La última vez que entró, habían pasado varios meses para llegar a este punto.En una amplia pradera de rocas desordenadas, un hombre vestido con armadura de sangre se sentaba sobre una columna de piedra alta.
A su lado, una daga de sangre emanaba un aroma pútrido.
Alrededor, había varias entidades energéticas pero todas miraban al hombre de sangre con expresiones hostiles."¡Zas!"Las sombras en la pradera no emitían ruidos fuertes;Sin embargo, cuando un sonido penetrante resonó desde el cielo, numerosas entidades de energía que habían alcanzado el pináculo de la Conquista9, en su reencarnación, se levantaron de golpe, con los ojos fríos y amenazantes."¡Xiao Yan!¿Qué estás haciendo aquí?"El hombre de sangre abrió los ojos al escuchar la voz y examinó a Xiao Yan.
Su expresión cambió rápidamente."¿Humanidad?¡Qué rico elicioso!"Las entidades de energía que lo rodeaban se pusieron furiosas, sus ojos llenos de codicia.
Algunas osaron acercarse."¡Eres...
ese niño Xiao de la Raza Espíritu!" exclamó el hombre de sangre, sus ojos abriendose de asombro al ver a Xiao Yan."¿Romperte?¡Qué delicioso!"El hombre de sangre lanzó una daga de sangre hacia donde había oído la voz.

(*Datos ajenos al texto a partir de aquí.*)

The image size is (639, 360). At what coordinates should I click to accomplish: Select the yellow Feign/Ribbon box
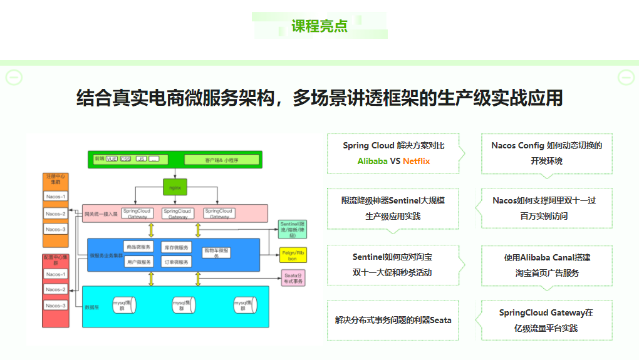pos(292,255)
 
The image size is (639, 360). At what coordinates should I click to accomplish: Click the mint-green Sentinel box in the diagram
pos(292,230)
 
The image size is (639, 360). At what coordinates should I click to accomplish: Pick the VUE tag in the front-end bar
pos(112,159)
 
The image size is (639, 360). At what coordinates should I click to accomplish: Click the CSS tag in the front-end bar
pos(126,159)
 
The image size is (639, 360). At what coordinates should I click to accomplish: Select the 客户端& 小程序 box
pos(221,160)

Pero antes de que pudiera alcanzar su objetivo, la daga volvió al disparador con un sonido metálico."¡Ahh!Sangre de Hacha Sacerdotal, no me trates como a un extraño después de tantos años," dijo una risa ligera.
Al ver que el hombre de sangre mostraba asombro, apareció otra figura en el aire frente al hombre de sangre."¡Es un humano!"Las entidades de energía que lo rodeaban se agitaron y las más valientes corrieron hacia Xiao Yan."¿Eres...
ese niño Xiao de la Raza Espíritu?" preguntó el hombre de sangre, sus ojos abriendose de asombro.
Xiao Yan ahora poseía una poderosa fuerza que no podría ser desafiada fácilmente."No me tires lejos.
Este joven de la Raza Espíritu es también un atrevimiento," dijo el hombre de sangre con una sonrisa, mientras se deslizaba hacia las profundidades del sepulcro, invocando a Xiao Yan a seguirle.Mientras caminaban, las entidades energéticas que encontraron en las profundidades fueron asustadas por la presencia del hombre de sangre.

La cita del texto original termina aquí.